:: Article ::
###
Be careful. Shaping and policing are two very different things. I probably could have chosen a word other than "policy" to make this clear. I'll restate this.

If you wish to shape upload traffic, then you must put your traffic control structures on the the device closest to the Internet. If you wish to shape download traffic, then you must put your traffic control structures on the device closest to the internal network(s). ( If you would like to see how you can break this basic rule, see some advanced traffic control structures called imq and ifb [*]. )
No need for advanced traffic controls for me. All I want to do is control how much band width gets out to the internet. Internally it doesn't matter as its all CAT5, so there is plenty of data pipe.
: I have no idea what that means. How do I vary the depth of the : FIFO to help control latency?

OK, in order to vary the exact depth of the fifo to suit your fancy, you'd need to use terminal FIFOs instead of using terminal SFQs:

  tc qdisc add dev $INTERFACE parent 10:1 handle 100:0 pfifo limit 10

Assuming your HTB tree has a leaf class of 10:1, into which you have classified some of your traffic, you now have a very short queue there. If a burst of traffic involving more than ten packets arrives, the traffic will tail drop. In heavily congested situations, this can be useful, although this still allows for a single dominating UDP flow, so I'd probably prefer the SFQ solution, and maybe I shouldn't have brought up this little trick.
I think I'll stick to htb...
: I ran both watch -n 1 tc -s class show dev eth0 and watch -n 1 tc : -s qdisc show eth0. (When I ran class show, i did not have enough : room to see classes 80 and 90. When I ran qdisc show, I was able : to see all the classes.) During my runs of tc in this manner, I : saw zero traffic going to class 100 when running, starting, or : stopping bit torrent.

If you expect that the torrential traffic to appear in class 100, and it does not, then you have done something wrong in your classifier. Look there.
By classifier I think you mean:
iptables -t mangle -A POSTROUTING -o ${IFext} -p tcp --dport 10000:10000 -j CLASSIFY --set-class 1:100

And having looked at that, I see part of my problem. --dport should be --sport as I have no way to control what port the other client wishes to use, but I do have control over what ports I use to send my data stream.
: Almost all the traffic was going to class 10 and 90 (default) : with the exception of my ICMP and UDP traffic which was going to : class 70 and class 60 which I have set aside for IRC traffic. : Class 100 saw absolutely zero traffic. : : Is this a case where the default class (90) is getting all the : traffic because it can handle it as my LAN has very little : "other" traffic most of the time to deal with, so there is no : need to throttle it back? If so, how can I force a particular : class to be used regardless of the default, so that I can control : individual apps by them selves?

Try looking at your classifiers ("tc filter" statements) to determine where the problem is. If you can't figure it out, then send the list your classifiers and class structure (tc commands).
###
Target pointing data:
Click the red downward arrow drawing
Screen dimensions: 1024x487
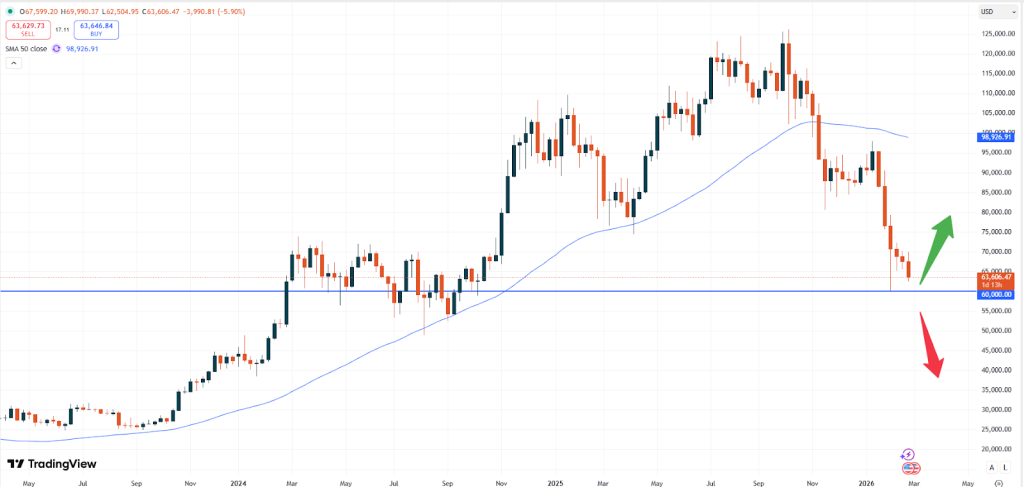tap(929, 346)
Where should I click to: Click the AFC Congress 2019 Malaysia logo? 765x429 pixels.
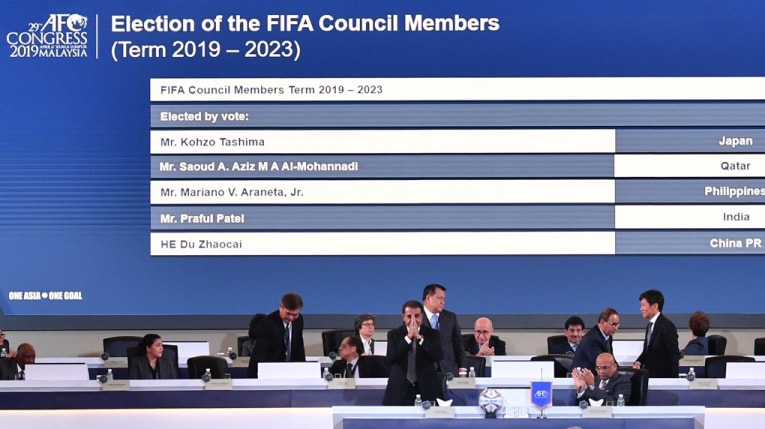click(x=47, y=36)
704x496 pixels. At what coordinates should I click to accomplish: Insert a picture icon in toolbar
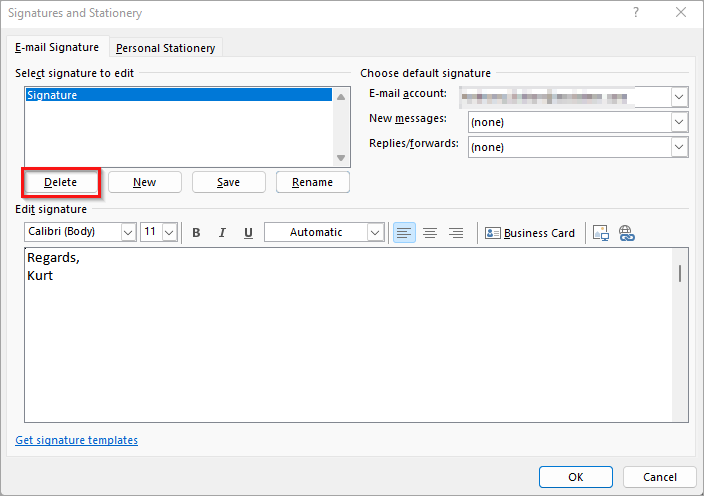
###
:: Problem statement ::
Answer these questions using the traffic-shaping discussion above.
(a) On which device must traffic control structures be placed to shape upload traffic?
(b) Under the pfifo setup described, what happens when a burst of more than ten packets arrives?
(c) Which option does the writer conclude should replace --dport in the iptables rule?

:: Problem solution ::
(a) On the device closest to the Internet.
(b) The traffic will tail drop.
(c) --sport